*** Supplied information ***

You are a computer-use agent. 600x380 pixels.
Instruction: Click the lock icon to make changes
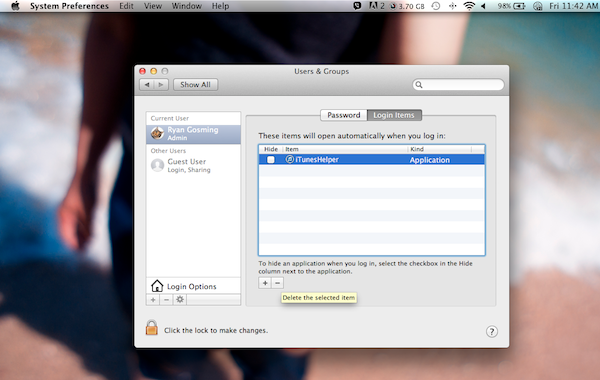[x=152, y=328]
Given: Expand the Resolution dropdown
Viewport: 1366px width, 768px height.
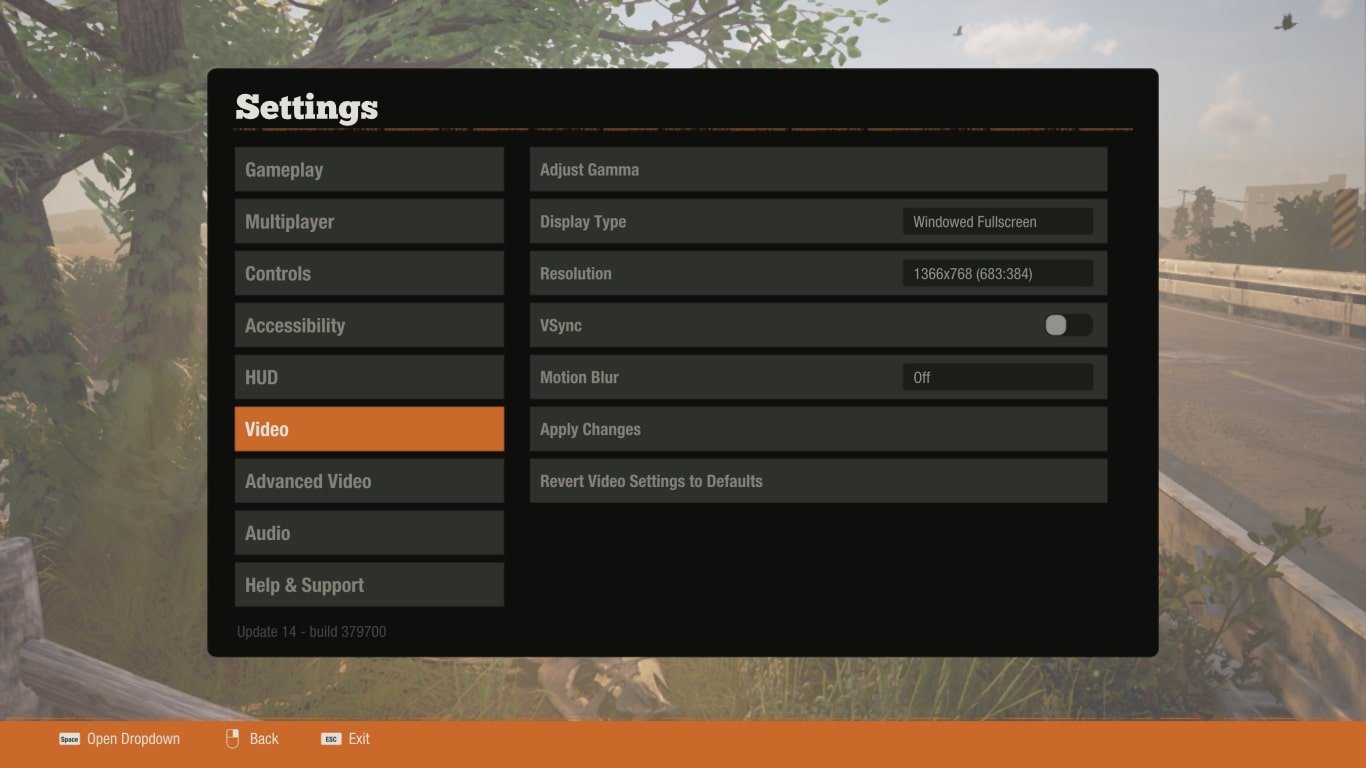Looking at the screenshot, I should [x=996, y=274].

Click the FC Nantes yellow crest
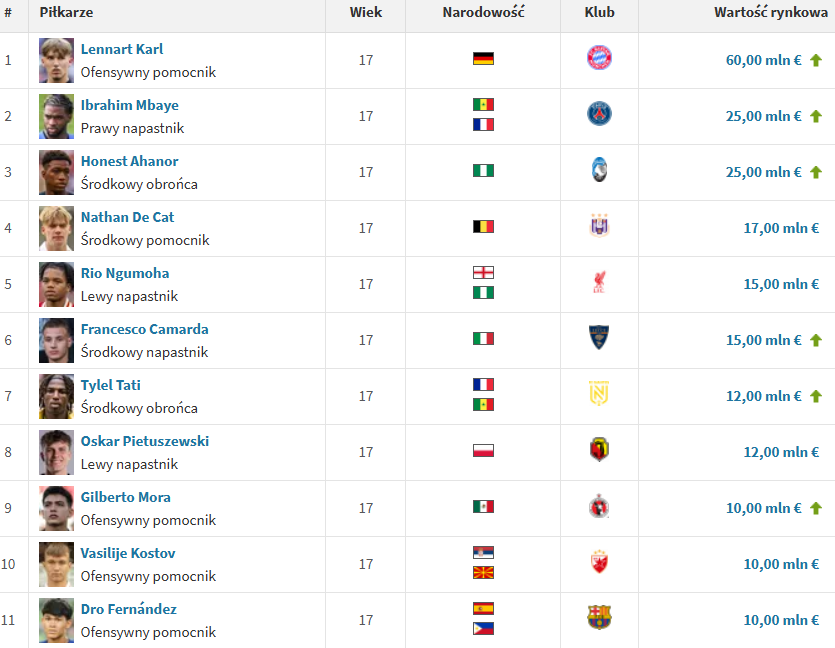(x=599, y=395)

*** End of Supplied information ***

An exact reproduction of the data is needed, with no pictures included.

• Task answer:
You are a computer-use agent. 600x380 pixels.
Instruction: Click the lock icon to make changes
[x=152, y=328]
Given: Expand the Resolution dropdown
Viewport: 1366px width, 768px height.
Looking at the screenshot, I should [x=996, y=274].

Click the FC Nantes yellow crest
(x=599, y=395)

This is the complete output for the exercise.